Desde 17 de fevereiro de 2008, quando se tornou independente da Sérvia, o Kosovo já foi reconhecido por mais de 110 países

ARMEND NIMANI

O pequeno país, independente apenas desde 2008 mas reconhecido pela maioria dos países da ONU, vai votar este mês pela passagem, ou não, das suas “forças de segurança” a “exército de facto”. A Sérvia, que não reconhece o Kosovo, ameaça intervir caso o parlamento vote pela criação dessa força militar

A primeira-ministra da Sérvia, Ana Brnabic, disse esta quarta-feira que a criação de um exército do Kosovo poderia justificar uma intervenção militar do seu país para evitar “uma limpeza étnica”.

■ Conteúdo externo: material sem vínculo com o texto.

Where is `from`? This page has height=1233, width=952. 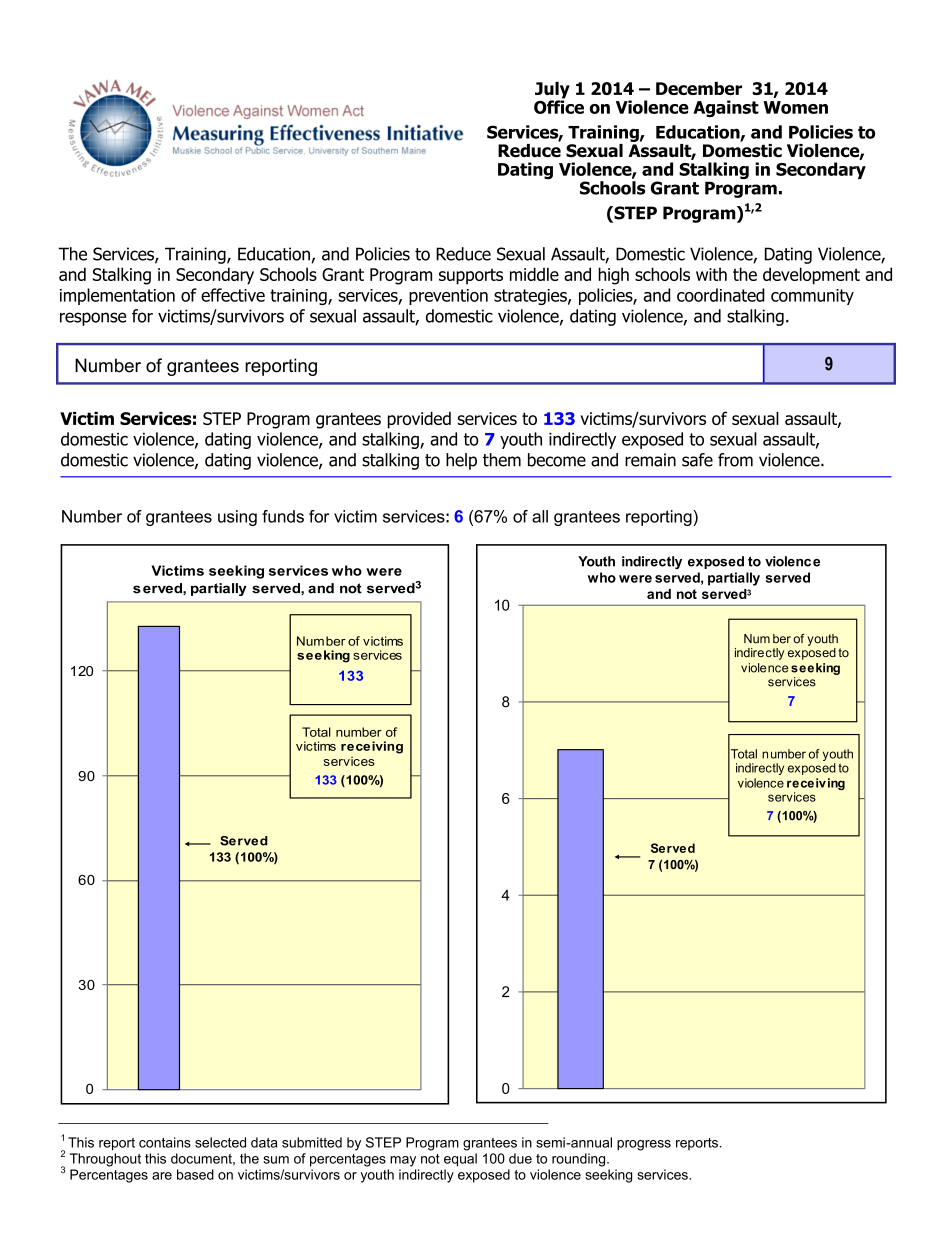 from is located at coordinates (735, 460).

O Kosovo é um pequeno país nos Balcãs, geograficamente “embutido” na Sérvia, maioritariamente muçulmano e que só conseguiu a sua independência em 2008 - e, mesmo aí, foi obrigado a declará-la unilateralmente. Desde aí, muitos países reconheceram a sua existência como Estado independente mas alguns países, como a Espanha, ainda não o fizeram. Dia 14 de novembro, o parlamento irá votar para decidir se o país transforma, ou não, o seu corpo de defesa, que não tem ao dispor armamento pesado, num “exército pleno”.

Apesar de esse processo não ser imediato, a Sérvia receia que uma força militar melhor preparada e armada possa significar a expulsão, ou mesmo a perseguição violenta, das minorias sérvias que ainda vivem no país - e que já são discriminadas de outras formas. Por exemplo, os seus membros são impedidos de vender o que produzem numa grande parte do resto do Kosovo.

Os líderes kosovares negam que seja esta a sua intenção e os representantes europeus que há mais de dez anos ajudam a pequena Nação a estabelecer instituições e um Estado de Direito também se opõem a este leitura, mas a primeira-ministra mantém que é preciso agir caso seja este o passo que venha a ser dado pelo parlamento kosovar na próxima semana: “Esperamos nunca ter que o usar [o exército] mas é claramente uma das opções em cima da mesa porque não queremos observar uma limpeza étnica”, disse Ana Brnabic aos jornalistas em Belgrado, citada pela Al Jazeera.

É, no entanto, pouco provável que a Sérvia venha a dar corpo às ameaças uma vez que, tal como o Kosovo, o país espera poder fazer parte da União Europeia num futuro próximo. Além disso, a Sérvia já experimentou a força da NATO quando se recusou a abandonar o território que ainda não era, na altura, o Kosovo independente e foi fortemente bombardeada.